Copper – involved in the absorption, storage and metabolism of Iron, the formation of red blood cells, energy production, connective tissue synthesis and a role as an antioxidant.

Top 5 Sources

Beef Liver, Oysters, Shiitake Mushrooms, Cashews, and White Beans


Iodine - is an essential component of the hormones produced by our thyroid gland.  Our thyroid hormones help to regulate our growth, reproduction, immune system, neural development and energy metabolism.

Top 5 Sources

Mussels, Sea Vegetables (kombu,dulse, nori), Cod, Yogurt, and Scallops


Iron – needed to help to transport oxygen and carbon dioxide, energy metabolism, stabilization of free radicals and synthesis of DNA.

Top 5 Sources

Clams, Turkey giblets, White Beans, Lentils, and Spinach

**these are all sources of heme iron which is the most bioavailable type of Iron.  Cook spinach to denature the phytates and polyphenols that prevent the Iron from being absorbed by our bodies.


Magnesium – needed for bone, proteins, making new cells, activating B Vitamins, relaxing nerves and muscles, clotting blood and in energy production.  It also assists in the absorption of Calcium, Vitamin C and Potassium.

Top 5 Sources

Halibut, Spinach, Pumpkin Seeds, White Beans, and Black Beans


Manganese – functions in enzymatic reactions concerning blood sugar, bone formation, assists with protecting our cells from free radicals and for energy metabolism.

Top 5 Sources

Whole Grains, Pineapples, Nuts (Hazelnuts, Pine Nuts, Pumpkin Seeds), Legumes, and Dark Leafy Greens


Phosphorus – second in abundance to Calcium, phosphorus is an integral part of all cell membranes.  It is needed for skeletal health, enzymatic activation and creating energy.

Top 5 Sources

Yogurt, Almonds, Sunflower Seeds, Salmon and Eggs


Potassium – one of the 3 electrolytes that helps to keep us in check!

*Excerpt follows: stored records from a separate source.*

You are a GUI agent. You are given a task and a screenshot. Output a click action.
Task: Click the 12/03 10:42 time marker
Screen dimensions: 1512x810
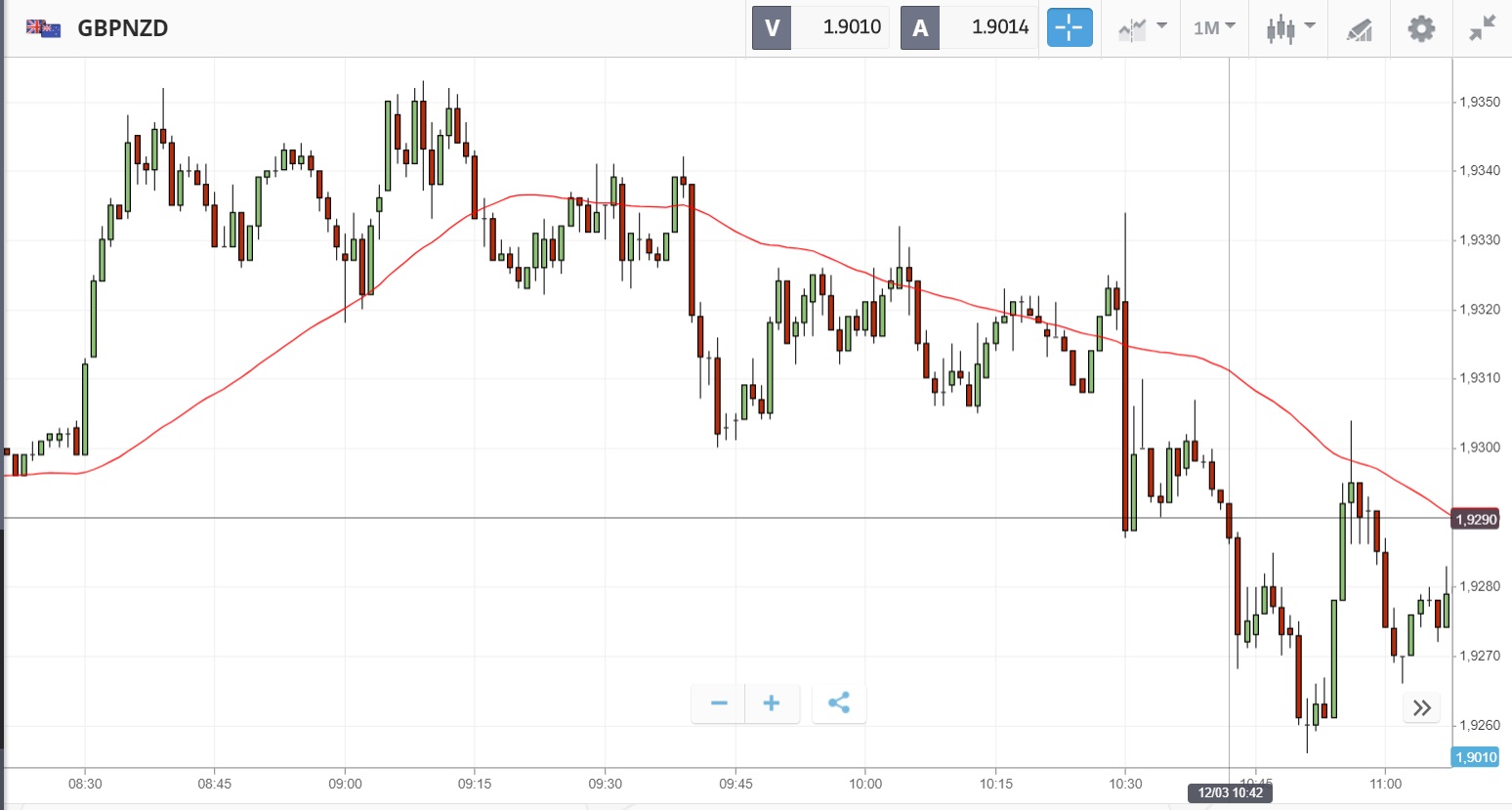(1230, 792)
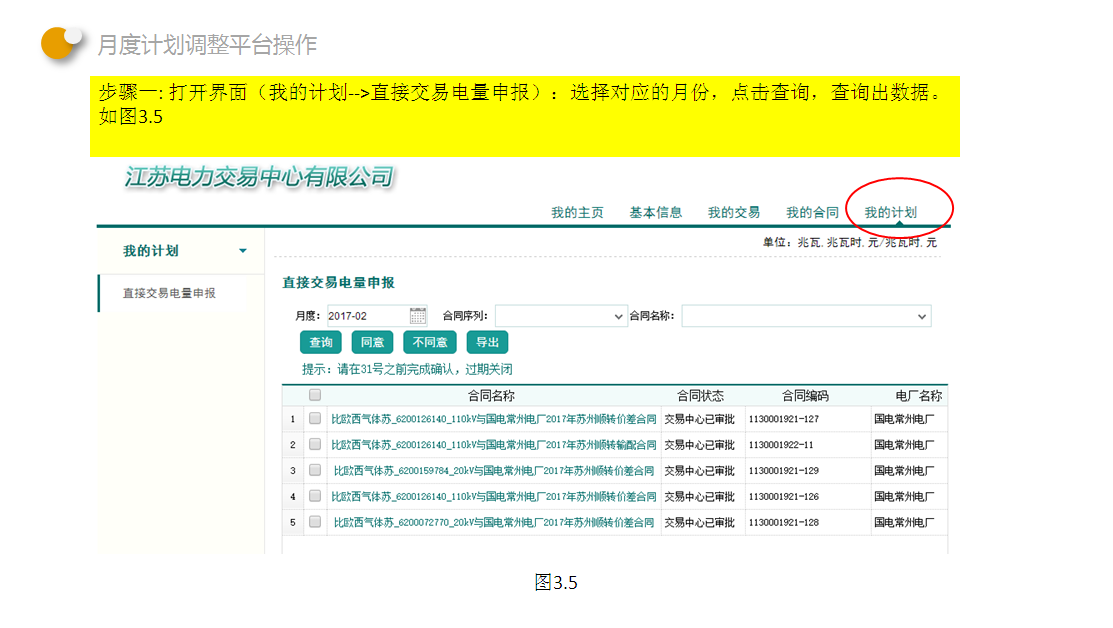
Task: Navigate to 基本信息 tab
Action: (656, 213)
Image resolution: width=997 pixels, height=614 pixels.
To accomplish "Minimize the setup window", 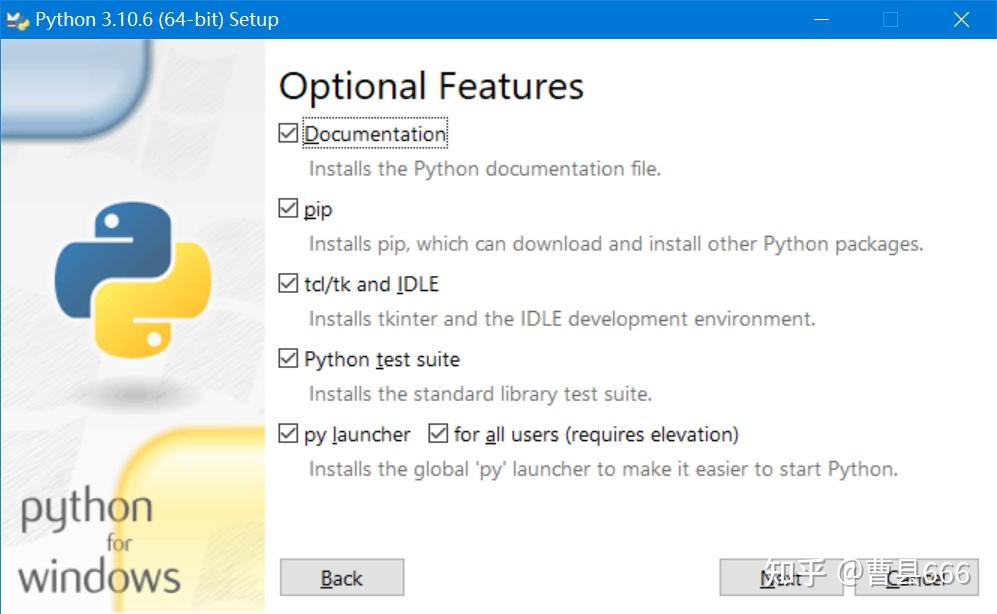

It helps to maintain fluid balance on the outside of our cells, muscle and nerve function as well as energy metabolism.

Top 5 Sources

Dates, Raisins, Potatoes, Lima Beans, and Halibut


Selenium – helps to activate vitamin C, plays a major role as an Antioxidant, helps to slow down the aging process and enhances immunity.

Top 5 Sources

Brazil Nuts, Chicken giblets, Halibut, Tuna, and Shiitake Mushrooms


Sodium – represents the two other electrolytes that help keep us in check! Sodium is broken down into its components, Sodium (Na+)  and Choride (Cl-) help to maintain fluid balance on the inside of our cells, and helps to maintain proper functioning of muscles and nerves.

Top 5 Sources (Good Sources that is…)

Amaranth leaves, Artichokes, Broccoli, Celery, and Bok Choy


Zinc – is a very busy and important mineral!  It is involved in hundreds of activities involving growth, reproduction, immunity, gene expression and protein synthesis.